▶ [Activity]:
Only the lines below from the one that contains "Our Approach (22, 2482)" through the one that contains "For every named" should appear in your answer, exact and without pictures.

▶ [Dataset records]:
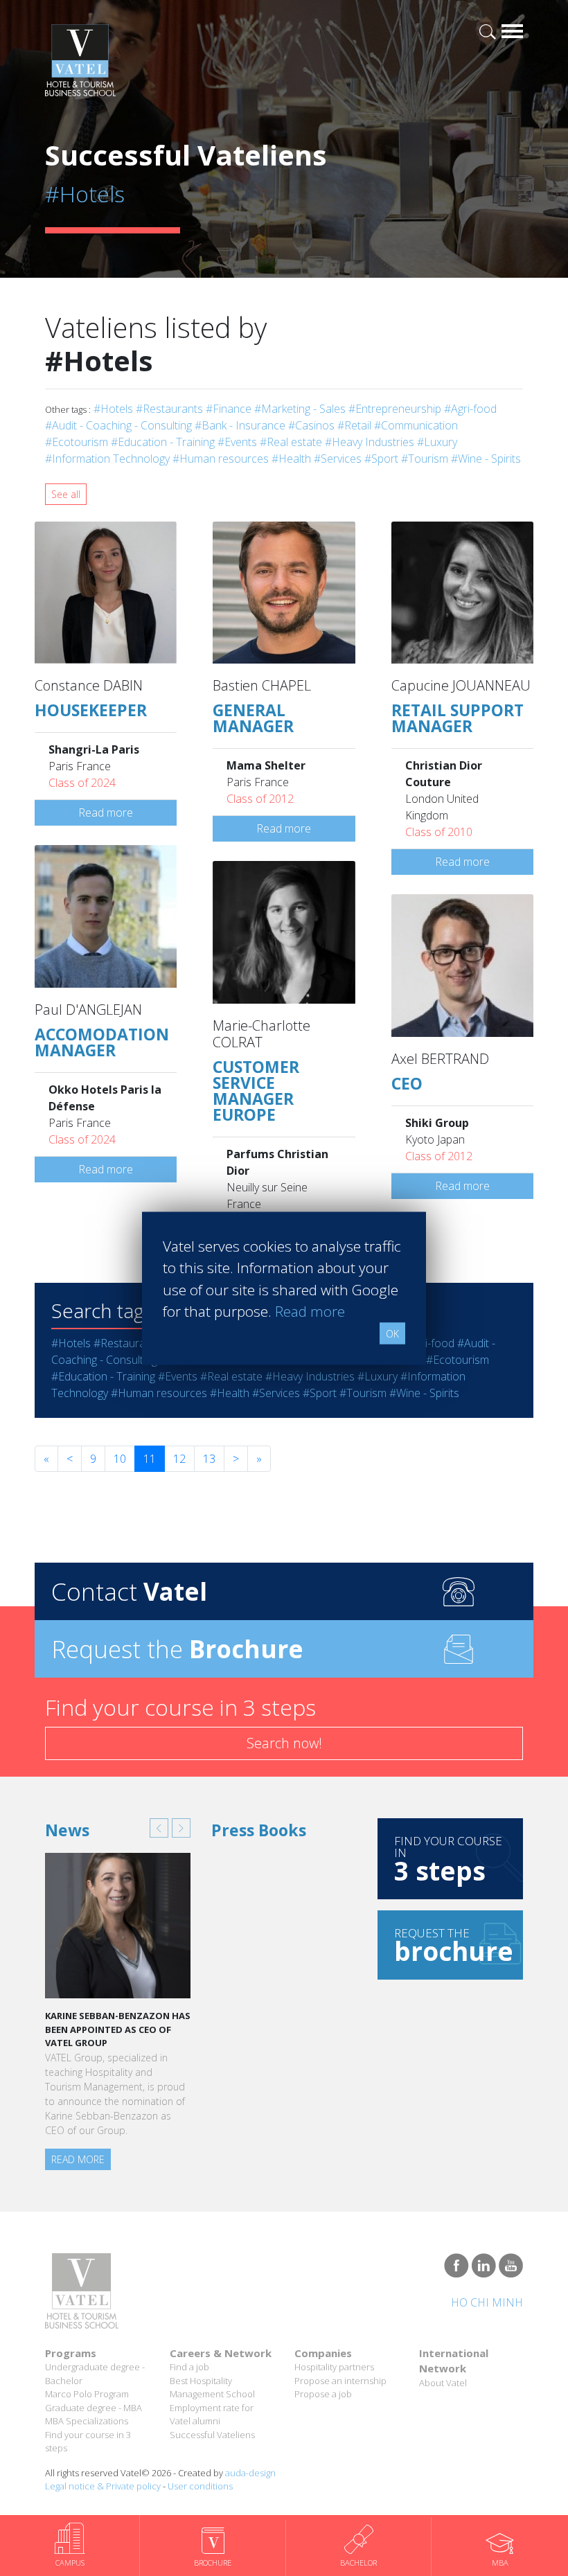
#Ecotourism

--

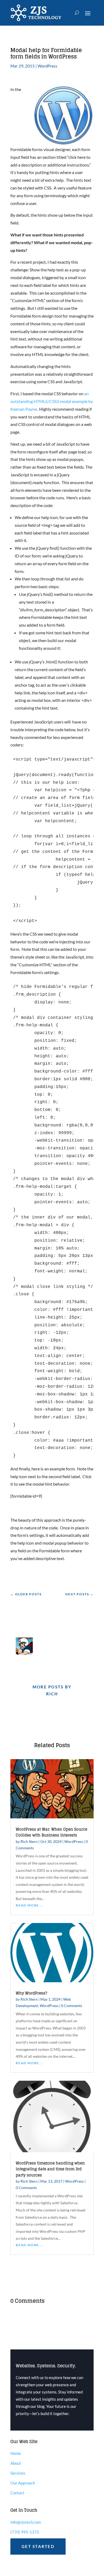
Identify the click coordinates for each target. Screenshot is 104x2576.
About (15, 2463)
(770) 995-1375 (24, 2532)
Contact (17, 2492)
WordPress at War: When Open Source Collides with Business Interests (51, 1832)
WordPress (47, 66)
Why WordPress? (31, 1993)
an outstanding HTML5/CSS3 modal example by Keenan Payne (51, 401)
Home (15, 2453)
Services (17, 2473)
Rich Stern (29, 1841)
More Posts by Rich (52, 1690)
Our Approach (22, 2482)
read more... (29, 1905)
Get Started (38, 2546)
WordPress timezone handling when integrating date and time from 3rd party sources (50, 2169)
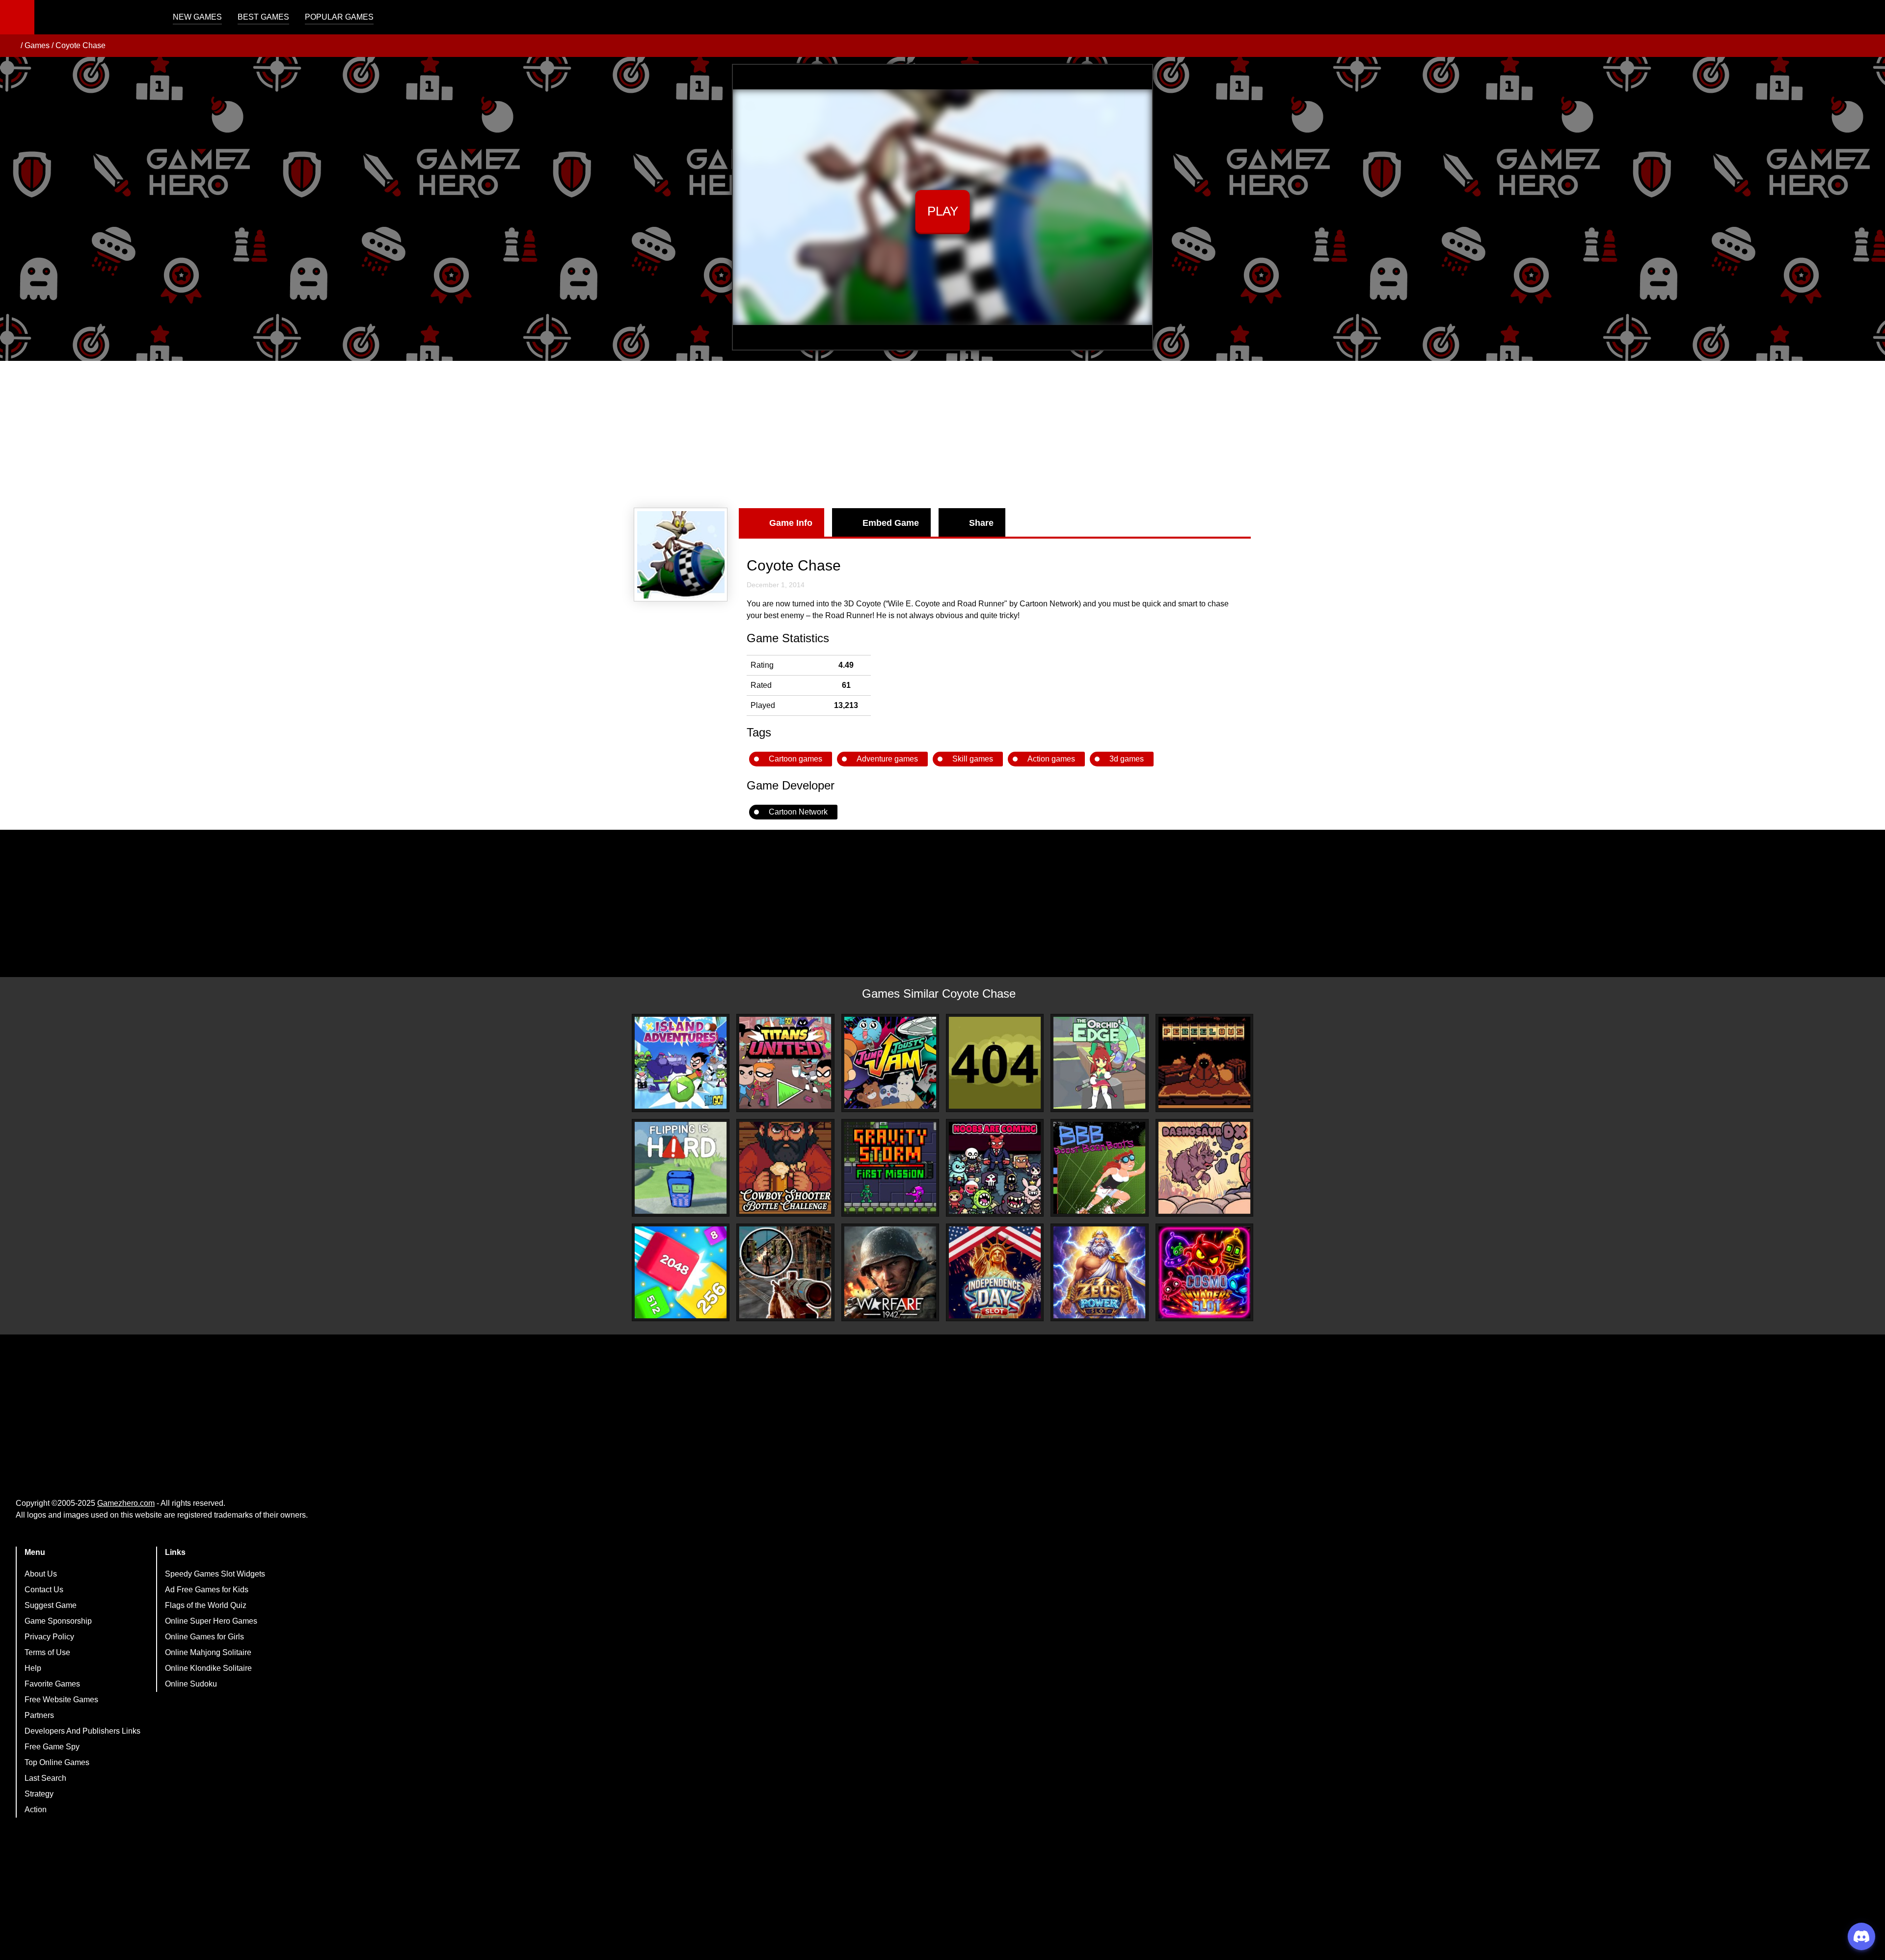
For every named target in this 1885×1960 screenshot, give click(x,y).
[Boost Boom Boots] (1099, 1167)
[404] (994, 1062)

* * *

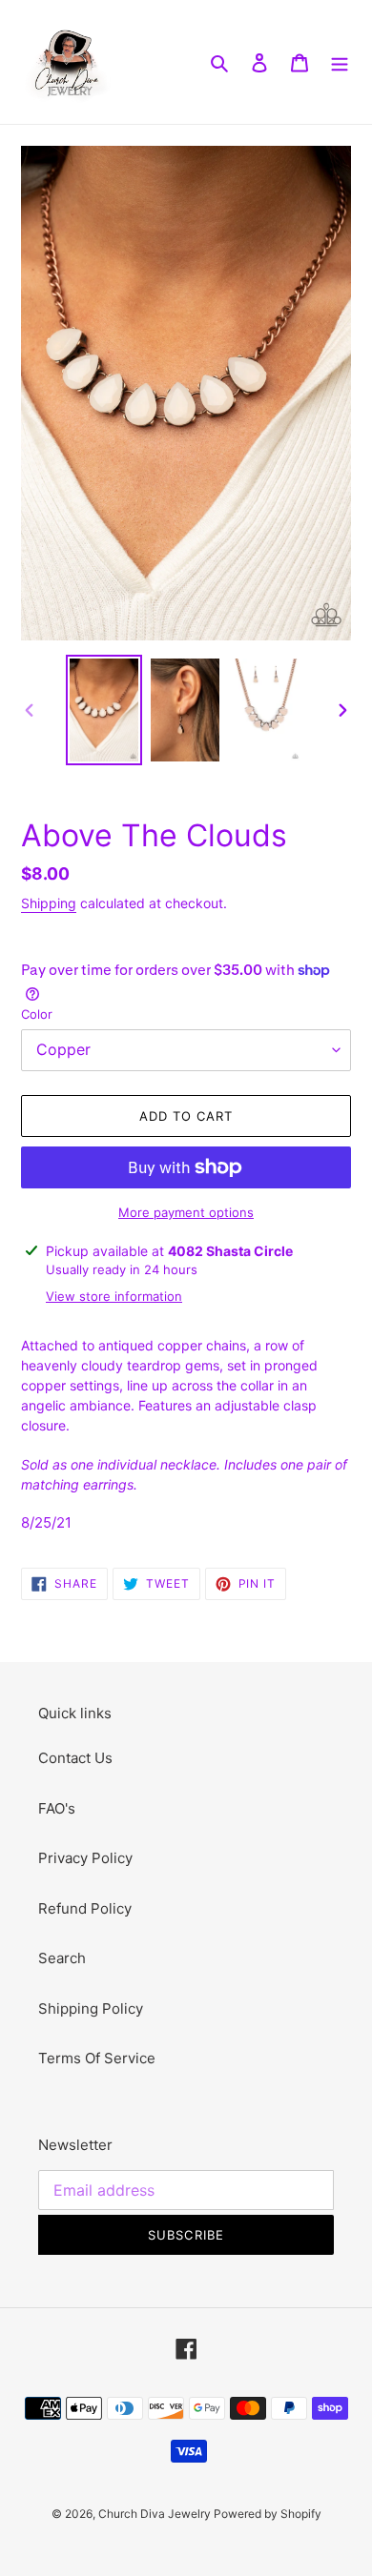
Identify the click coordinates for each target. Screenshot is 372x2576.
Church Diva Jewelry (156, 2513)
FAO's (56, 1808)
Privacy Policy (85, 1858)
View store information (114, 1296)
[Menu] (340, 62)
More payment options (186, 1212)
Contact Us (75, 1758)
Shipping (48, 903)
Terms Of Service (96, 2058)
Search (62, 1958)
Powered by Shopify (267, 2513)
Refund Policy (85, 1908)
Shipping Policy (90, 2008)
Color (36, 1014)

▶ [Exercise response]:
Our Approach (22, 2482)
read more... (29, 1905)
Get Started (38, 2546)
WordPress timezone handling when integrating date and time from 3rd party sources (50, 2169)
For every named target in this 1885×1960 screenshot, give click(x,y).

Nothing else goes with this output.